Although the duo played excerpts from their 1997 collaboration Native Sense, the night was all about new music… sort of. The bulk of Hot House is reserved for standards from the era Corea and Burton “grew up” in the world of jazz, but had never recorded. For instance, both players learned “Chega” while working for legendary tenorman Stan Getz; in fact, the reason Corea learned it is because he replaced Burton in Getz’ quartet. (Damn! Corea replaces everyone!) You could still hear the romance that Jobim created and Getz popularized, but Corea and Burton put their stamp on the piece like they put it on everything else.
Listening skills are important no matter what you do, but Corea and Burton take it to the extreme, and then go even further. It was action and interaction, call and answer, thought and counter-thought, as the two friends conducted a series of musical conversations that had the crowd absolutely riveted.

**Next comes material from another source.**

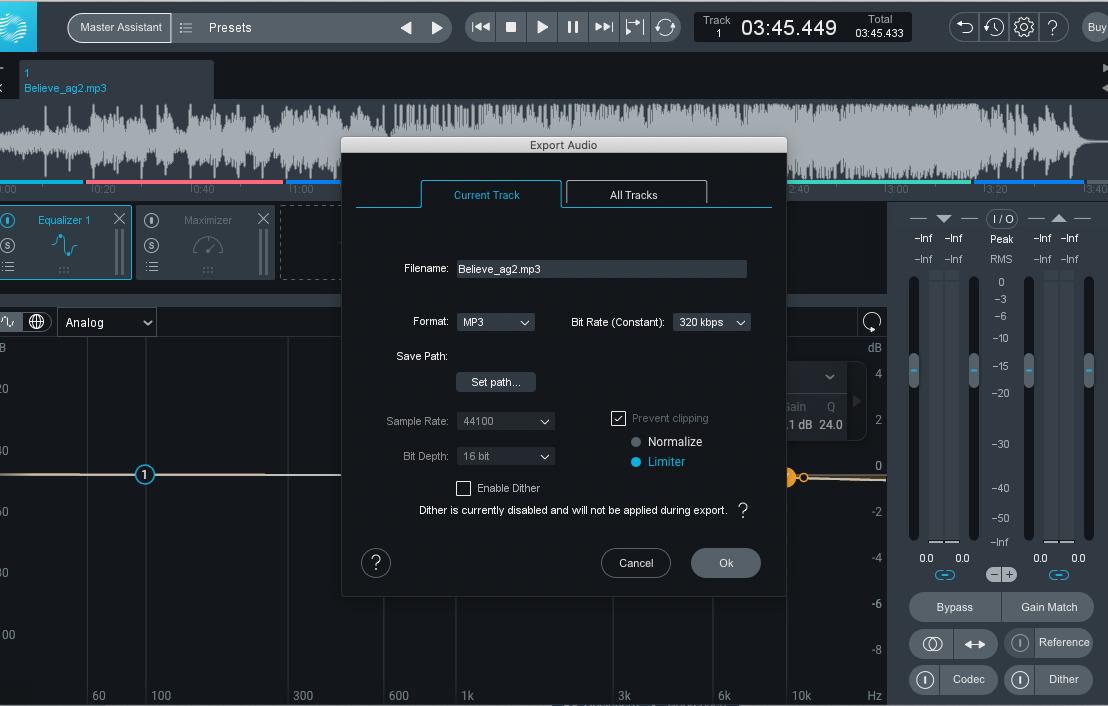
Task: Switch to All Tracks tab
Action: pyautogui.click(x=634, y=194)
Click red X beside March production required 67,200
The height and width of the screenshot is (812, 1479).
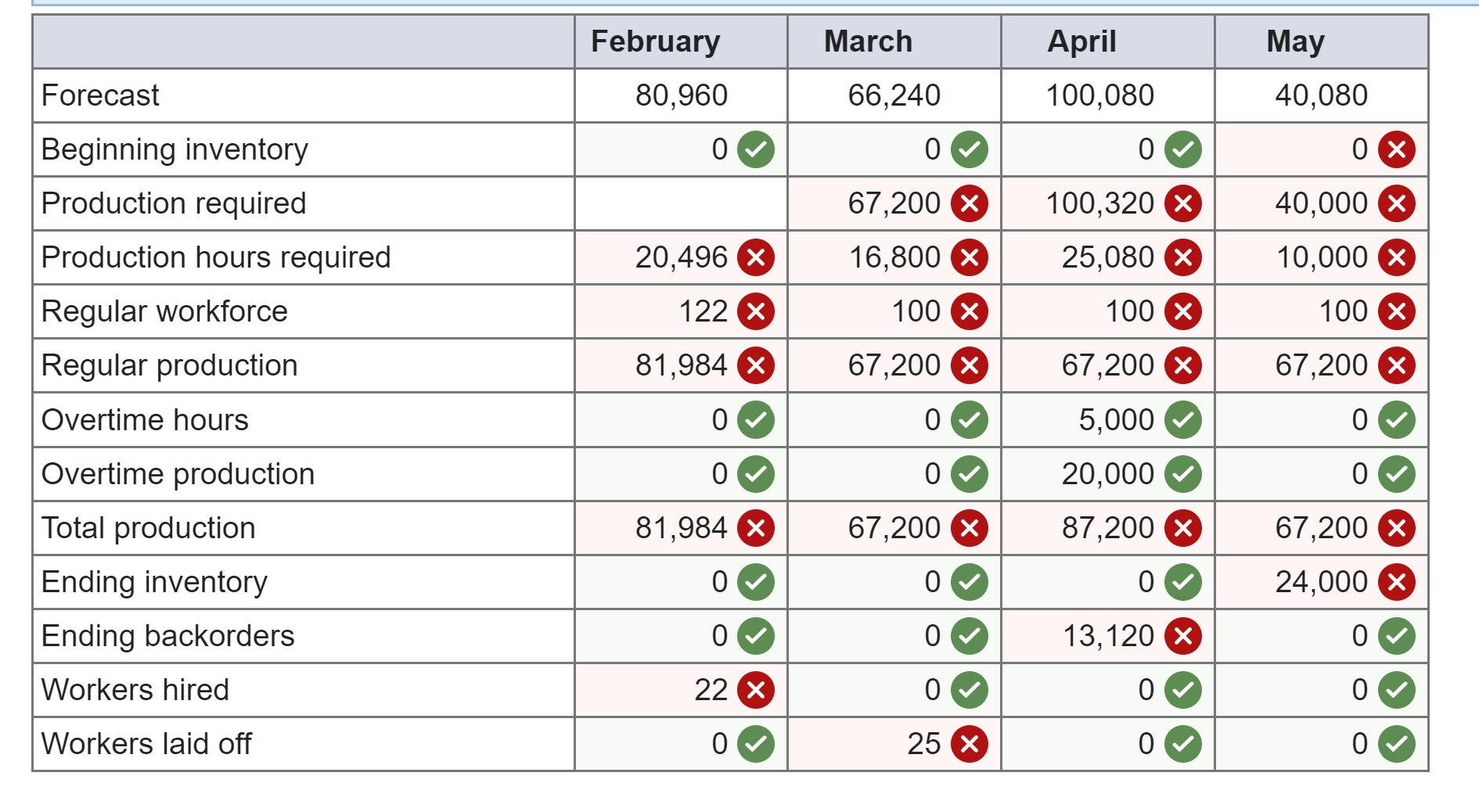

Thelonious Monk’s “Light Blue” stumbles just as beautifully on vibes as it does on piano, though how much of that comes down to Burton’s brilliance is a fair question. “Can’t We Be Friends” had plenty of the pre-bop stride that drove jazz for many a year, but Corea threw in just enough dissonance to bring it into the modern era. “Alegria” was preceded by Corea and Burton demonstrating the flamenco rhythms that inspire the piece – Corea by clapping and stomping, Burton by playing percussion on the side of Corea’s piano.
Michael Eck’s review at The Times Union
Excerpt from Michael Hochanadel’s review at The Daily Gazette: “Tadd Dameron’s ‘Hot House’ was all crisp, knotty scales, Corea shrugging as fans in the half-full hall applauded his ease in riding them. Monk’s ‘Light Blue’ got a wry reading, craggy bebop that underlined how funny Monk was. ‘Mozart Goes Dancing,’ the sole original (Corea’s) on their Hot House album of standards, was episodic where most tunes explored a single idea, and it featured crisp harmony playing (different notes, same places) into a spunky A-B coda. ‘Brasilia’ offered some early dissonance that resolved into a tasty Latin atmosphere as the encore. Both remain elegant touch players, but with full command of athletic energy, so they never took shortcuts through the intricately composed, ingeniously arranged and precisely but spiritedly played music they celebrated. It was a jazz master class, but delivered with utter joy and a total lack of pedantry or pretension. And it was, ultimately, two old friends very much at play.”